The new offering also takes advantage of Teradata’s various R&D into smart scaling, allowing users to scale based on actual resource utilization rather than simple static metrics. The new offering also promises a lower total cost of ownership and direct support for more kinds of analytics processing. For example, ClearScape Analytics includes a query fabric, governance and financial visibility. This also promises to simplify predictive and prescriptive analytics. 

ClearScape Analytics includes in-database time series functions that streamline the entire analytics lifecycle, from data transformation and statistical hypothesis tests to feature engineering and machine learning modeling. These capabilities are built directly into the database, improving performance and eliminating the need to move data. This can help reduce the cost and friction of analyzing a large volume of data from millions of product sales or IoT sensors. Data scientists can code analytics functions into prebuilt components that can be reused by other analytics, machine learning, or AI workloads. For example, a manufacturer could create an anomaly detection algorithm to improve predictive maintenance. 

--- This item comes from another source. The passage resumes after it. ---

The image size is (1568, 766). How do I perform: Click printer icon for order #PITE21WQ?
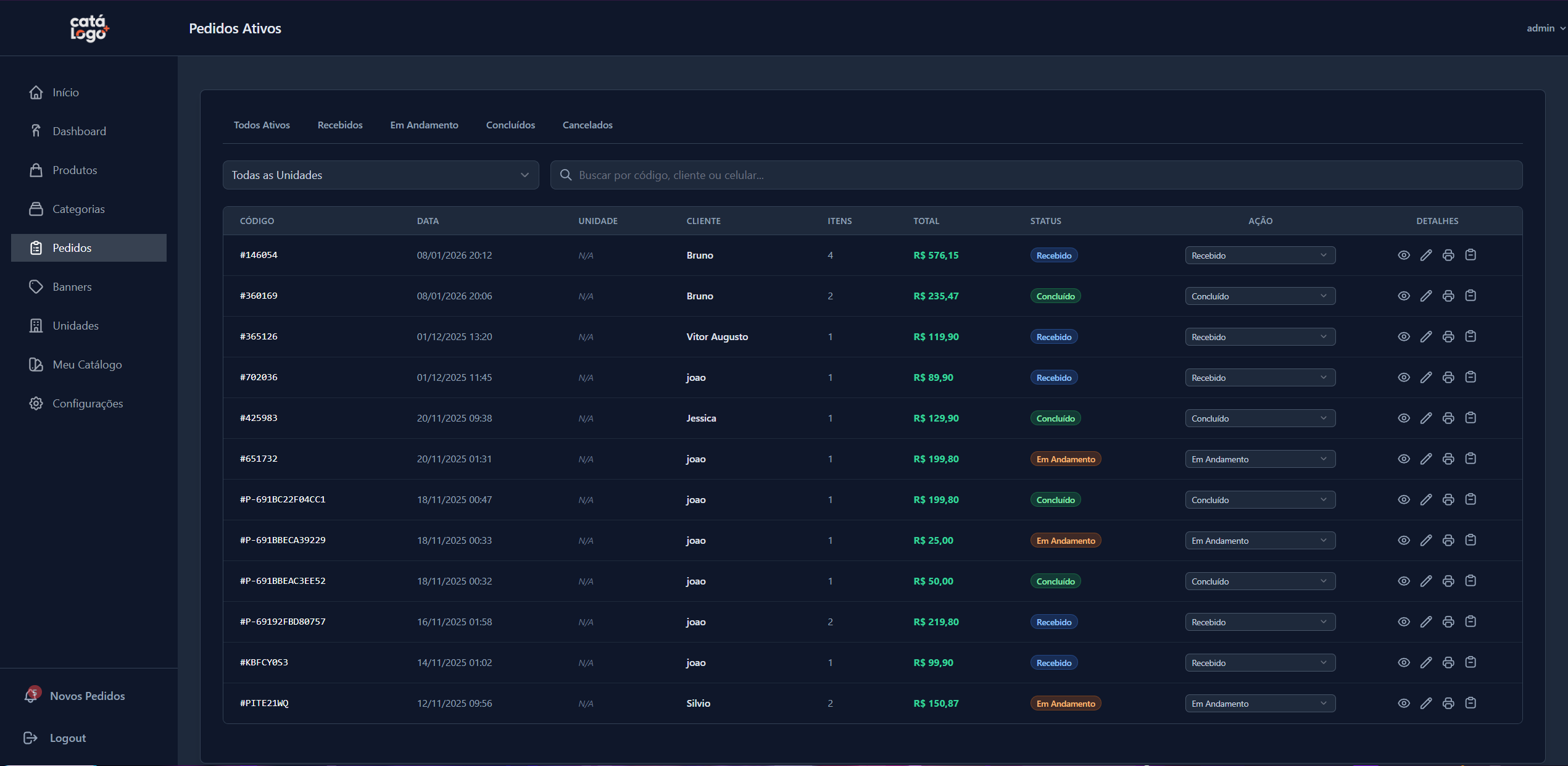coord(1448,703)
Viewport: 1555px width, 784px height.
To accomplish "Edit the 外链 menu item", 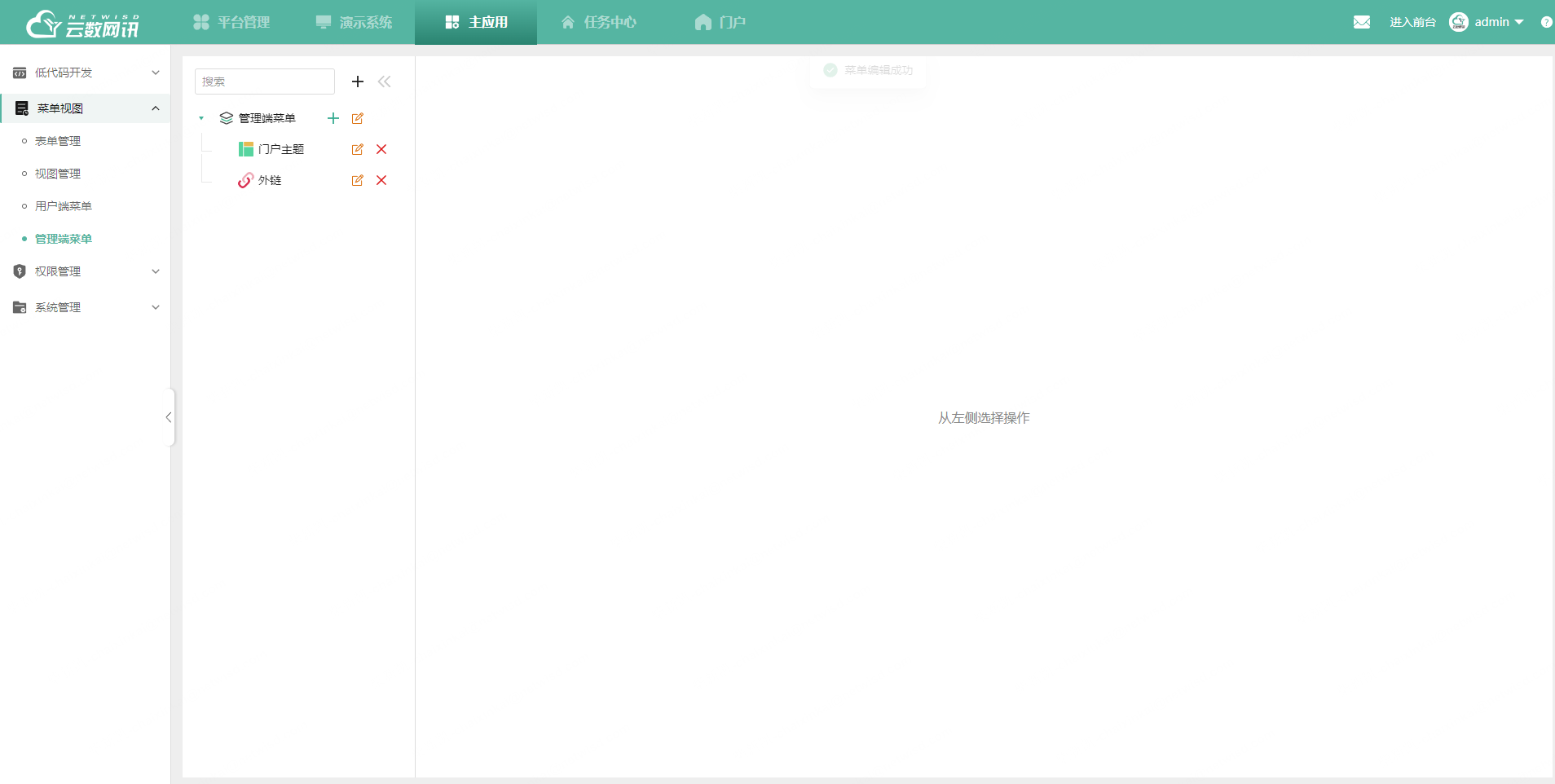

Predictive models require more exploratory analysis and experimentation. Despite the investment in tools and time, most predictive models never make it into production, said Ashton. New ModelOps capabilities include support for auditing datasets, code tracking, model approval workflows, monitoring model performance and alerting when models become non-performing. This can help teams schedule model retraining when they start to lose accuracy or show bias.

“What sets Teradata apart is that it can serve as a one-stop shop for enterprise-grade analytics, meaning companies don’t have to move their data,” Ashton said. “They can simply deploy and operationalize advanced analytics at scale via one platform.”

Ultimately, it is up to the market to decide if these new capabilities will allow the legacy data pioneer to keep pace or even gain an edge against new cloud data startups.